EXERCISE OBJECTIVE:
Express everything from the line containing "Where should I click to: Click the 82" down to the line containing "Looking at the screenshot, I should (360, 7)." as a two-column CSV with the headers request and answer. Give one row per record, put each field in quotation marks, and replace line breaks with spaces.

Records for locating described items:
________
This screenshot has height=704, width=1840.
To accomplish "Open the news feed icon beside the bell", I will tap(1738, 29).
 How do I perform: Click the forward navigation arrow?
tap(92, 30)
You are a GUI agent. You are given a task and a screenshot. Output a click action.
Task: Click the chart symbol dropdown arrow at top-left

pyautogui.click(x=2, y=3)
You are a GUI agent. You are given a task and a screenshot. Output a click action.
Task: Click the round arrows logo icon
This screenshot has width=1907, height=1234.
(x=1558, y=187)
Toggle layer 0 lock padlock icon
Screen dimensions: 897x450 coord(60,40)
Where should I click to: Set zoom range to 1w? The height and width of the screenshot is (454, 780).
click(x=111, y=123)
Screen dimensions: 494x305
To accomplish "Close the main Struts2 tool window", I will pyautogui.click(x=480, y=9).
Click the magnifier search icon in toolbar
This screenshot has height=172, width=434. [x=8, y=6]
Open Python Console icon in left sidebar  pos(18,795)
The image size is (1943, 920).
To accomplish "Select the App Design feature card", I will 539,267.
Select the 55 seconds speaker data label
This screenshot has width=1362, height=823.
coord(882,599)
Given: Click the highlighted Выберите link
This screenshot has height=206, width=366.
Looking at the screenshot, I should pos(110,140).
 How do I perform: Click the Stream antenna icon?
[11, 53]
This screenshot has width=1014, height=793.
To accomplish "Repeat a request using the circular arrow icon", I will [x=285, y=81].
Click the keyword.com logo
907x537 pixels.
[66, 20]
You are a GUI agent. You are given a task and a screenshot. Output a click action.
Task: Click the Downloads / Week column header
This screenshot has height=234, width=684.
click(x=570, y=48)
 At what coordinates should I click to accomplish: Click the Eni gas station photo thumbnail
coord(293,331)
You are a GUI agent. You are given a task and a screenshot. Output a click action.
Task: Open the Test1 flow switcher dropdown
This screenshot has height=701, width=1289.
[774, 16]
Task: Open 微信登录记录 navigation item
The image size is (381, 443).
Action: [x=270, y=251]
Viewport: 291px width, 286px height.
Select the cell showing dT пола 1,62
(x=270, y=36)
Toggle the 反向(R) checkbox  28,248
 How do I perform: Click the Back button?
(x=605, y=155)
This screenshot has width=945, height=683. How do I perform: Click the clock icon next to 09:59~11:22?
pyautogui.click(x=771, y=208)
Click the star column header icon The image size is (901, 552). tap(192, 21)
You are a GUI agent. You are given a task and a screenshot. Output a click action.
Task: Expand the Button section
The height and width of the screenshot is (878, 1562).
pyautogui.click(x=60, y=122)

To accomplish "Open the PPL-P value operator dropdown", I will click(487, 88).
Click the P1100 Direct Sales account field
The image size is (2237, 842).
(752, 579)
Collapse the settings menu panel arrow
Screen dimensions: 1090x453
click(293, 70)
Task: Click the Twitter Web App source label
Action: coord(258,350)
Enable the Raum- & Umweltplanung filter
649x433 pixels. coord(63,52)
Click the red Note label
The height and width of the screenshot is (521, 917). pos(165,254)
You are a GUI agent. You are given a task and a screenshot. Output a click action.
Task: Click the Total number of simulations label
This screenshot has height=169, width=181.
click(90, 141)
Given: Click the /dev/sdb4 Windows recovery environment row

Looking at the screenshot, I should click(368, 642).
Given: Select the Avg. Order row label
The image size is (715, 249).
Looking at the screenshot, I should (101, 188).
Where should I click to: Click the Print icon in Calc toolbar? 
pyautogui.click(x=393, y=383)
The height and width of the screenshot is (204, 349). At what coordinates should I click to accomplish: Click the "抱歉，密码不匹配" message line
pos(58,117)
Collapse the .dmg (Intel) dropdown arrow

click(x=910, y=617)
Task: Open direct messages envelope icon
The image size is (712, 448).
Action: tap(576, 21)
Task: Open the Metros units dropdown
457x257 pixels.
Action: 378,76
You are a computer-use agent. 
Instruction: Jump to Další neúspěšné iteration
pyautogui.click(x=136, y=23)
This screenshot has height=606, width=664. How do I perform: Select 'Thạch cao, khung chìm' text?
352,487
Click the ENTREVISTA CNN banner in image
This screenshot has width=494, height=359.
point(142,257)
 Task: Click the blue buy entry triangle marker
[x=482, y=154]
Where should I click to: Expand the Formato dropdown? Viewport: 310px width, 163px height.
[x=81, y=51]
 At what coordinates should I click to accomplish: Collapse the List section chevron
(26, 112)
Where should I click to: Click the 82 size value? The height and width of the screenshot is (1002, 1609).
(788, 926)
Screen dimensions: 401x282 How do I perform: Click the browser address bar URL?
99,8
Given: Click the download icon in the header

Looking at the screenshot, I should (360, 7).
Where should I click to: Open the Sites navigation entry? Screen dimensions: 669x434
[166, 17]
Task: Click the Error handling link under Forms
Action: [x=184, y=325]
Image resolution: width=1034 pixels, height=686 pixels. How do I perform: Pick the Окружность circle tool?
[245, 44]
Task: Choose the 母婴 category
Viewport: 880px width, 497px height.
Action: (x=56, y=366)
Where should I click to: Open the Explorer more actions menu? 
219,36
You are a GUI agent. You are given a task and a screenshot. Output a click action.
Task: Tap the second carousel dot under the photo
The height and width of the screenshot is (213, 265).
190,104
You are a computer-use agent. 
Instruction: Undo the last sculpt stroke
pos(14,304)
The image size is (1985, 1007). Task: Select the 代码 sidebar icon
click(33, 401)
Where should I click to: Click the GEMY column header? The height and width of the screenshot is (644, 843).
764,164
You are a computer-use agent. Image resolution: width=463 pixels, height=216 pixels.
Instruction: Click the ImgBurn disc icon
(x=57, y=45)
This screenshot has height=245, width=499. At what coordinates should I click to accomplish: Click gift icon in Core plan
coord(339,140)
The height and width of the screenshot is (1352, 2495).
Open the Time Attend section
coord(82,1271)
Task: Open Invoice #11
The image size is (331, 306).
________
EXERCISE RESULT:
request,answer
"Where should I click to: Click the 82 size value? The height and width of the screenshot is (1002, 1609).","(788, 926)"
"Screen dimensions: 401x282 How do I perform: Click the browser address bar URL?","99,8"
"Given: Click the download icon in the header","Looking at the screenshot, I should (360, 7)."